There is a national definition of a hotspot, but states and territories are not required to adopt it as their own.

Under the official definition, a hotspot should be declared if there are an average of 10 locally acquired cases a day over three consecutive days in a metropolitan area, or an average of three locally acquired cases a day over three consecutive days in regional areas.

This would not take into account any new cases report in hotel quarantine.

Despite the national definition premiers remain responsible for most health restrictions in their states, as well as border controls.

Queensland Premier Annastacia Palaszczuk has indicated she is likely to continue to rely heavily on the advice of the state's Chief Health Officer Jeannette Young.

There is also a traffic light system from the National Framework for reopening, which provides some advice on border restrictions.
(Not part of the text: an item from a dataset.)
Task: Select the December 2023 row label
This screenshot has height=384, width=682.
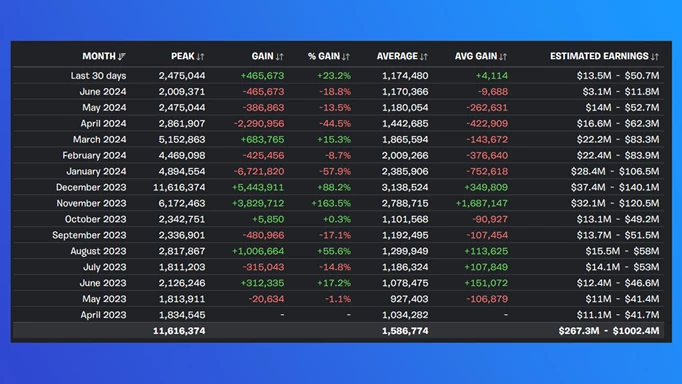Action: tap(91, 187)
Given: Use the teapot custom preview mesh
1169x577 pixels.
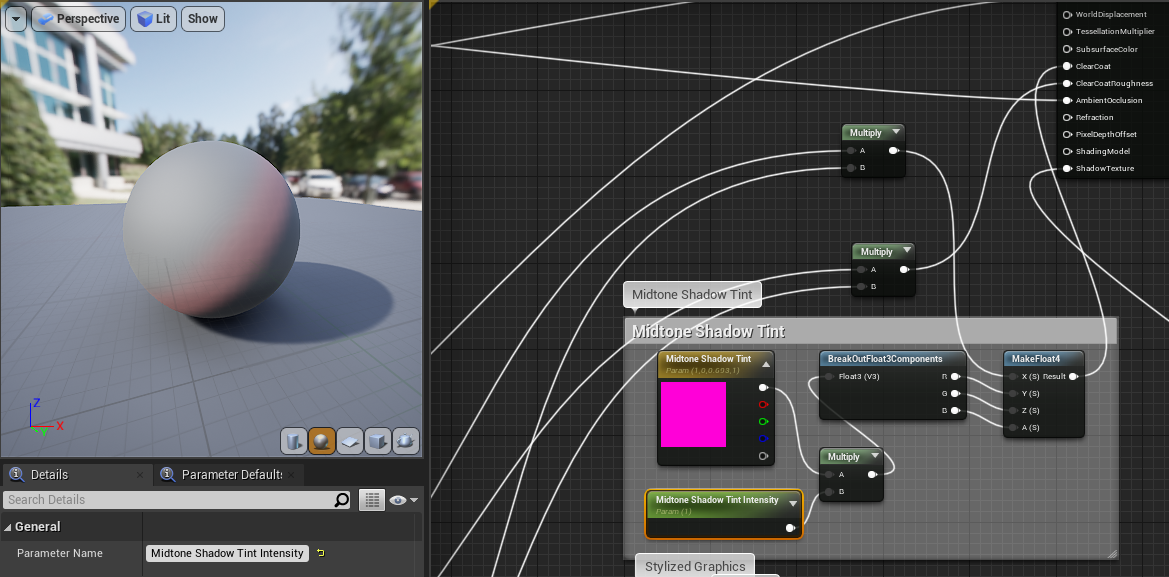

But it is primarily an early warning system for states on when to take action based on case numbers and the health system's capacity to respond.

 

 

 

 

 

NATIONAL HOTSPOT DEFINITION

- In a metropolitan area: Rolling three day average of 10 locally acquired cases a day. That is, more than 30 cases in three consecutive days.

- In a regional area: rolling three day average of three locally acquired cases a day. That is, more than nine cases in three consecutive days.

- Queensland does not have an official hotspot definition for when to close borders, but relies on advice from the Chief Health Officer.

TRAFFIC LIGHT SYSTEM

- From the National Framework for Reopening, agreed to in-principle by the National Cabinet.

- Green light is maintain, monitor and report; amber light is targeted adjustments to restrictions needed; red light is harder, wider response needed.

- The trigger for amber is 0.2 to 0.4 cases per 100,000 people in a state, while the trigger for red is 0.4 cases per 100,000 people in a state in the past seven days.

- If the light is green for 14 days and there is no cases in high-transmission settings or hard to reach populations, it recommends the removal of domestic borders.